> **Exercise requirements**
Please pick out each line of the items below that contains the word "width" and copy those lines unchanged.

(Element and text location data)
___

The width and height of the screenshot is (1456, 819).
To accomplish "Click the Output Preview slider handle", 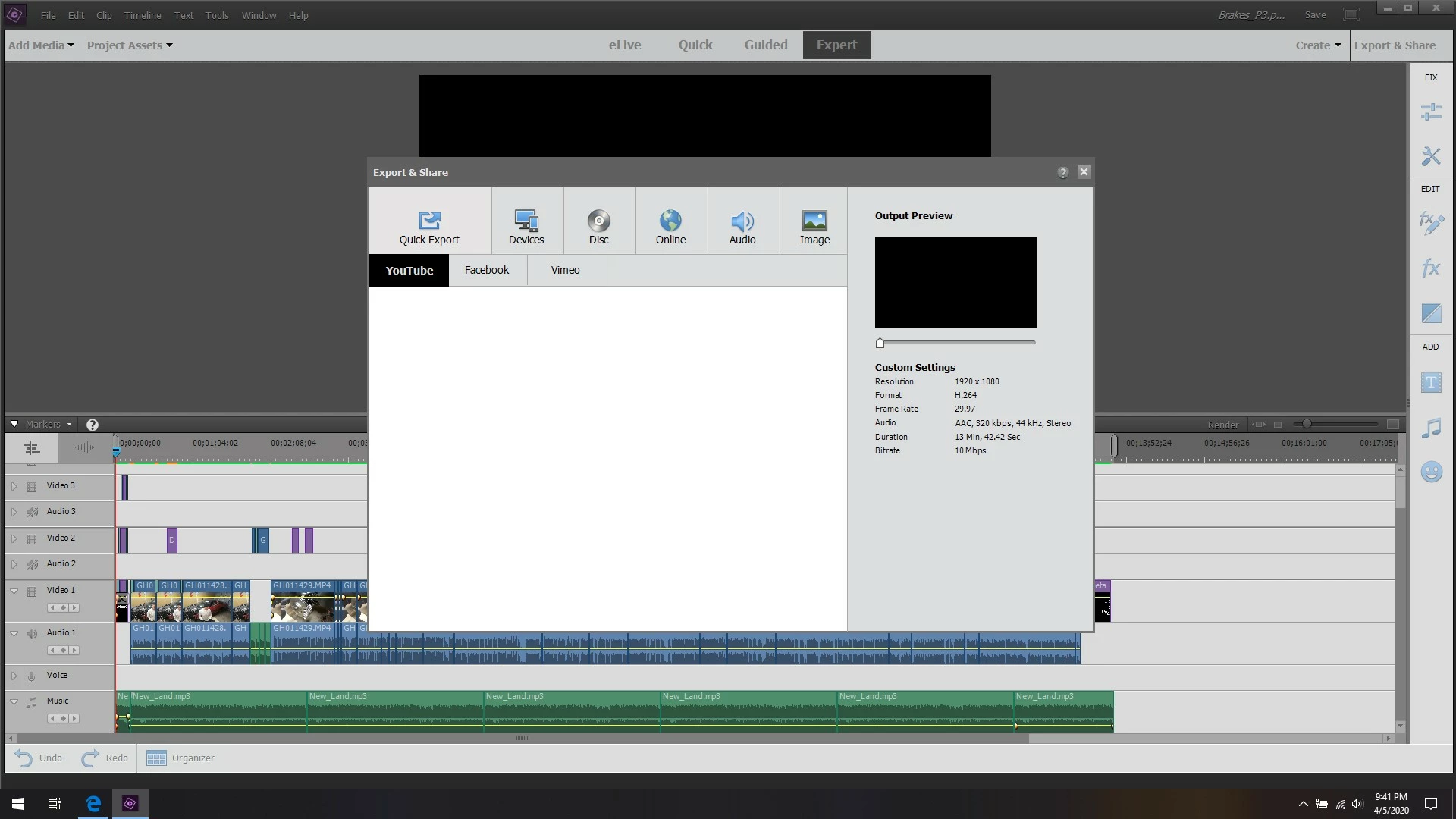I will pos(880,344).
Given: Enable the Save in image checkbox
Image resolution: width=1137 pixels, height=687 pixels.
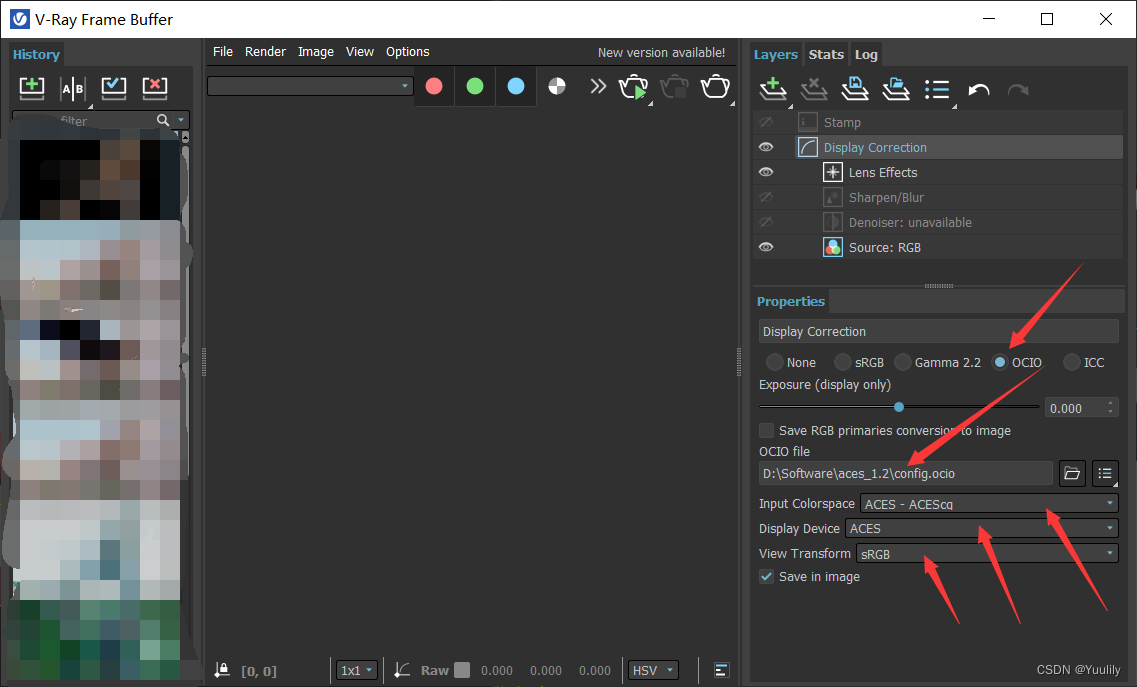Looking at the screenshot, I should tap(767, 576).

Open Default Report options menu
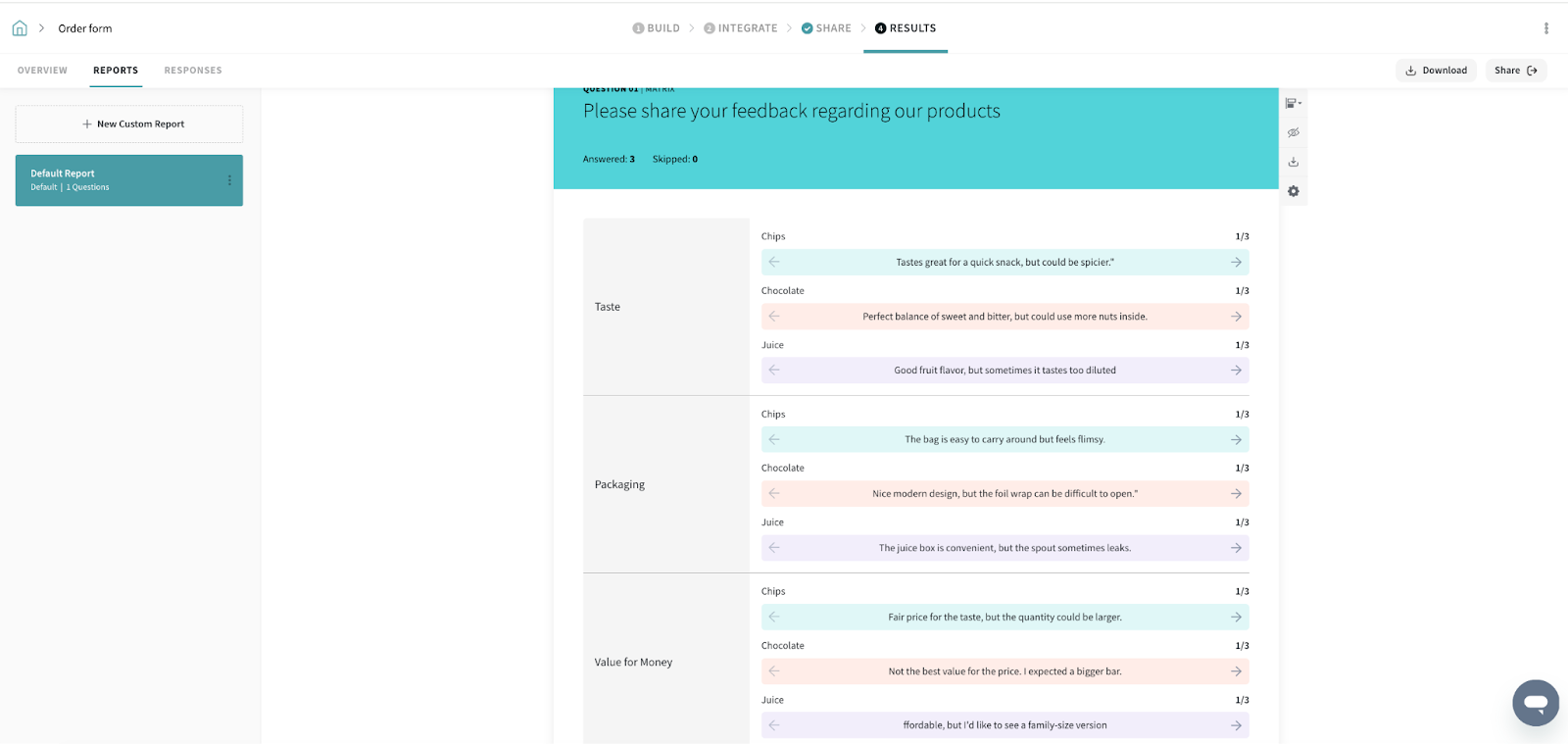coord(229,180)
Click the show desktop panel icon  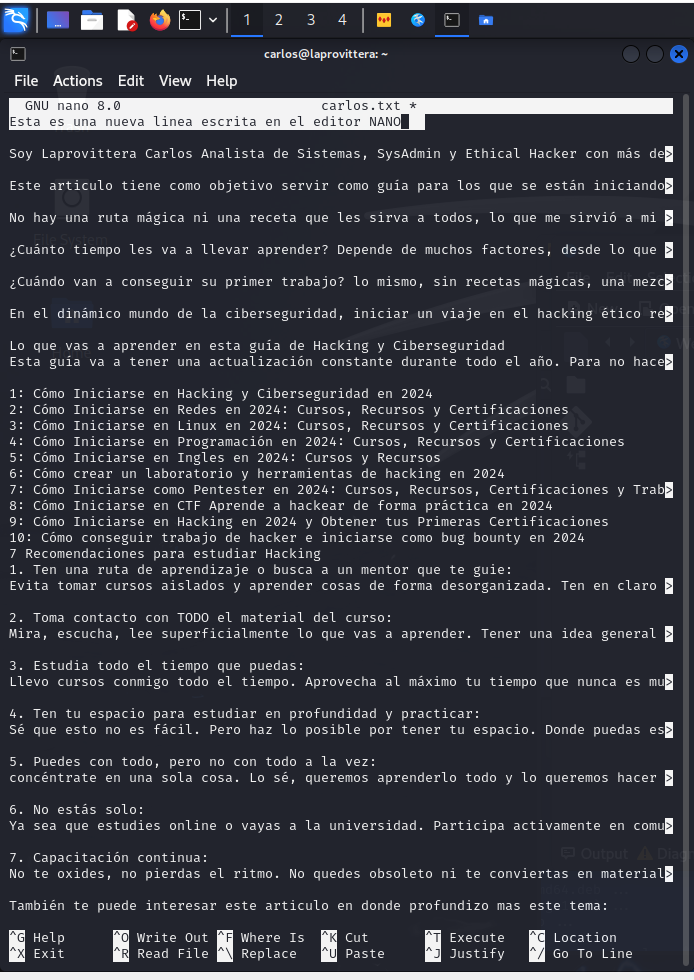58,20
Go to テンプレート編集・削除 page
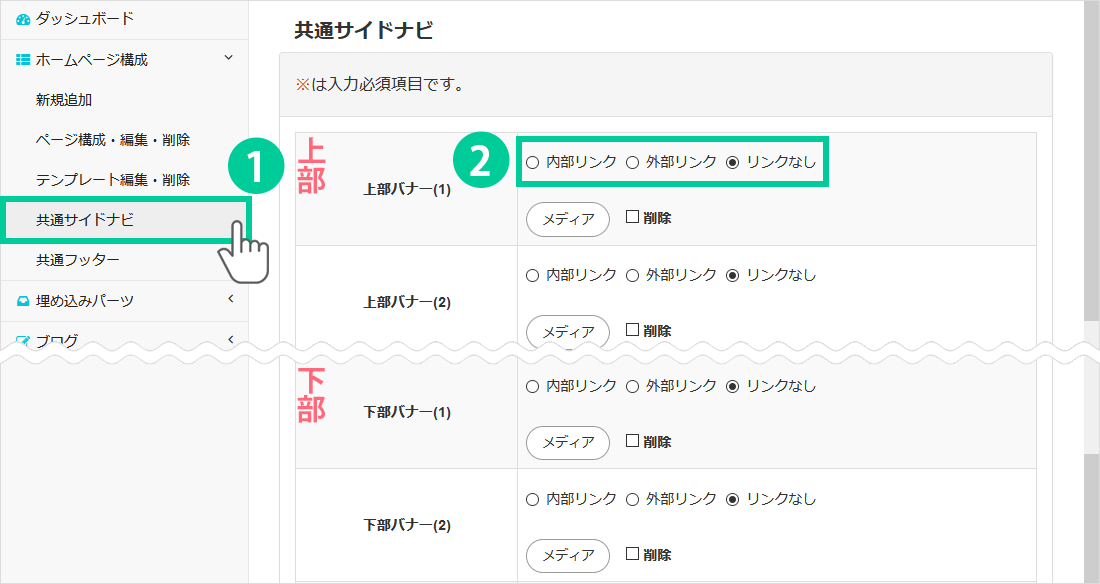Screen dimensions: 1100x584 coord(112,180)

___

> **Response for this exercise**
The width and height of the screenshot is (1456, 819).
Image resolution: width=1137 pixels, height=687 pixels.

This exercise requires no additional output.